Print every one of the records below word for word, but leave the pictures out.
** Begin Exercise materials **
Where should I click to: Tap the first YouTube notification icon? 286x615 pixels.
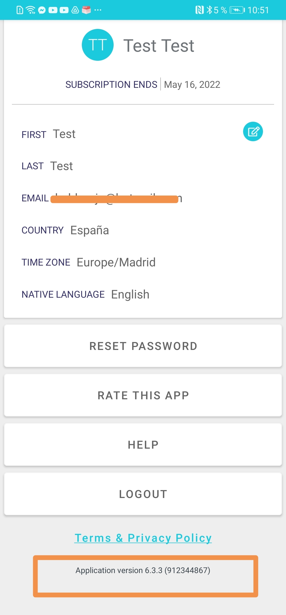tap(53, 10)
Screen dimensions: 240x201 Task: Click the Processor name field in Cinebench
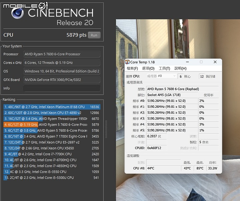point(62,54)
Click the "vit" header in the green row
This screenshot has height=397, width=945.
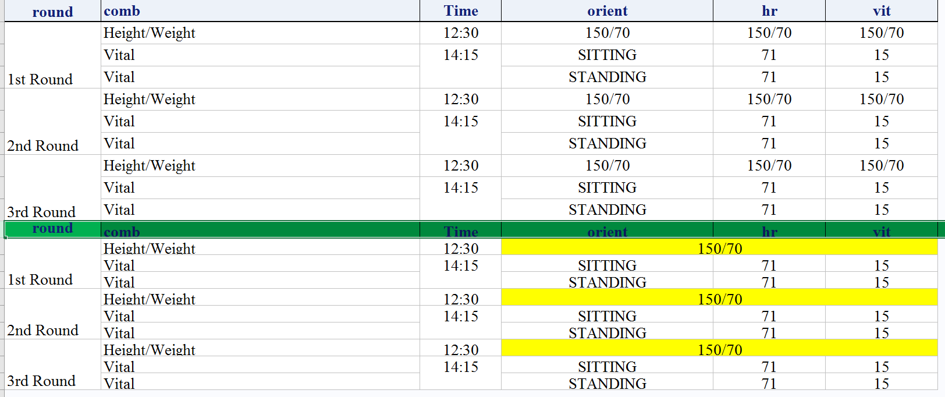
** End Exercise materials **
» **Answer to this problem**:
Where should I click to: Tap the first YouTube notification icon? 286x615 pixels.
tap(53, 10)
Screen dimensions: 240x201 Task: Click the Processor name field in Cinebench
point(62,54)
Click the "vit" header in the green row
This screenshot has height=397, width=945.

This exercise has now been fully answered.